Richard Cummings, PhD
Dr. Cummings' laboratory is interested in the fundamental biological processes regulating cell adhesion and signaling with particular emphasis on the functions of glycans in glycoproteins and other glycoconjugates. Cell adhesion/signaling is essential for animal cell development, differentiation, tumor metastasis, inflammation and microbial pathogenesis and is mediated by glycoconjugates and glycan-binding proteins (GBPs) and antibodies that recognize these glycans.
Cummings' laboratory has projects in multiple areas including cancer biology and the roles of glycoconjugates in cancer initiation and metastasis, developmental biology, parasitology, e.g. schistosomiasis and helminth infections, microbial and viral pathogenesis, as well as the general development of glycomics and techniques in the glycoscience area. The laboratory studies a wide variety of GBPs, such as C-type lectins and galectins, which are expressed by all cells and their roles in specific cellular functions. The laboratory utilizes mouse and human genetics and a host of biochemical strategies to define molecular pathways of developmental and disease importance in which specific glycan expression is implicated.

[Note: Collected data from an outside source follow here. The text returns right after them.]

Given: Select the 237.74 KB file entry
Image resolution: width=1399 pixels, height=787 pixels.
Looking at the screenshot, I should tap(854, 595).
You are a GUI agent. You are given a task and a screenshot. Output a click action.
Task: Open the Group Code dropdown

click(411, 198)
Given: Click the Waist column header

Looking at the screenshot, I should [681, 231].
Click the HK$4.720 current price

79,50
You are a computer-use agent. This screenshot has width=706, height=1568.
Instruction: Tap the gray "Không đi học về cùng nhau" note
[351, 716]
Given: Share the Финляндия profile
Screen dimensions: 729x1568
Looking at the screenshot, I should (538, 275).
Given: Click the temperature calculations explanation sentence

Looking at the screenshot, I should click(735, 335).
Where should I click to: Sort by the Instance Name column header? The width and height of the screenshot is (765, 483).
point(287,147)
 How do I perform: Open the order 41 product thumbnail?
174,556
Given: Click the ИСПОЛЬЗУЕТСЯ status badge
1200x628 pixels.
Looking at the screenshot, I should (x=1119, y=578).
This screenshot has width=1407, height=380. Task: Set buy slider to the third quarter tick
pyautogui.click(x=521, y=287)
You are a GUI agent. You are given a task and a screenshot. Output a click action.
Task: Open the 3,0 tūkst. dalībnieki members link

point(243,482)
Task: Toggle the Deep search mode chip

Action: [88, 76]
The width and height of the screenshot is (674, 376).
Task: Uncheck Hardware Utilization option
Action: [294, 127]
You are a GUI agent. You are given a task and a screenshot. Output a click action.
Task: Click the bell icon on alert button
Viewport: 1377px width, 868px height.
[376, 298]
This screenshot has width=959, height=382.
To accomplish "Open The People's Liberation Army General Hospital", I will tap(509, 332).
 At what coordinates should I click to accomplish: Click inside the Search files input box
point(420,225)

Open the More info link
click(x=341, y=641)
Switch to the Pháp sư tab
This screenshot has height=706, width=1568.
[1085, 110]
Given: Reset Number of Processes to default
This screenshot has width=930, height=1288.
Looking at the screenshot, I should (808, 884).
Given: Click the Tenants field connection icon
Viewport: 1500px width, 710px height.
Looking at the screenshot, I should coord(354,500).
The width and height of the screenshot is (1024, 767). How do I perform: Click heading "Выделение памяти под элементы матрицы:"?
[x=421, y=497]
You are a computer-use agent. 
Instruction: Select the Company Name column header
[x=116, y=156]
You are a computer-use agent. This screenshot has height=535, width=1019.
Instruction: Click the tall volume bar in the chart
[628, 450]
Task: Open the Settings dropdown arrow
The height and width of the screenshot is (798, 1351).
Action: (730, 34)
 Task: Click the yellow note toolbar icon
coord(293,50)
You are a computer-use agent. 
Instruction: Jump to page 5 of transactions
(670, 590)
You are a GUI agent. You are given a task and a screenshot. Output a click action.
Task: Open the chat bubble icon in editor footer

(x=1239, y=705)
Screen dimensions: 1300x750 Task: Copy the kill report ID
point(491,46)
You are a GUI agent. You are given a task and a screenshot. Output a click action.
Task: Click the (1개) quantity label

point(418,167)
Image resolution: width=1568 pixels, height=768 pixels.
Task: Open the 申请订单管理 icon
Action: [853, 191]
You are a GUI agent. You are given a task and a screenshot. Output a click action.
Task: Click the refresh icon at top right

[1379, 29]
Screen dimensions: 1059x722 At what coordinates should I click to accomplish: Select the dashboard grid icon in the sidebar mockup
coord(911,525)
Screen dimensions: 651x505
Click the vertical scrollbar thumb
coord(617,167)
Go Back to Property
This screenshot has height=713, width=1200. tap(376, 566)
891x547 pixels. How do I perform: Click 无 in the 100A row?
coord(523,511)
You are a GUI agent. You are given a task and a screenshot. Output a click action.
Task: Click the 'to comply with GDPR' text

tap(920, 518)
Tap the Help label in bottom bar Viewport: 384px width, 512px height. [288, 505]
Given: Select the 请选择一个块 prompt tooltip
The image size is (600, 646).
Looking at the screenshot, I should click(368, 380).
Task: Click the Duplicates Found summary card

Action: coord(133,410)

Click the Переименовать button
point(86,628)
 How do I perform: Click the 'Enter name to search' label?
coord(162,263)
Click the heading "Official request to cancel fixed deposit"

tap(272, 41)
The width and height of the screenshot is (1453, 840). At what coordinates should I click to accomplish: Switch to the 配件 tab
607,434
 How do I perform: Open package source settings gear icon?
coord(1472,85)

Dr. Cummings is the Director of the National Center for Functional Glycomics (NCFG) and Chair of the Consortium for Functional Glycomics, both supported by the NIH/NIGMS. Cummings is also the Director of the newly designated Harvard Medical School Center for Glycoscience (along with Co-Director Dr. Robert Sackstein). The Center makes available a variety of resources and services to investigators for use in performing experiments that contribute to our understanding the roles of carbohydrate-protein interactions at the cell surfaces in cell-cell adhesion and cellular signaling. Some key techniques in the Center are sequence analysis of glycans in glycoproteins, serum or plasma, and cells, the development of shotgun glycomics to sequence the glycans in the human glycome, and the screening of GBPs and antibodies on glycan microarrays of defined glycans, glycopeptides, and glycopeptides, as well as on microarrays of natural glycans derived from human, animal, and microbial sources.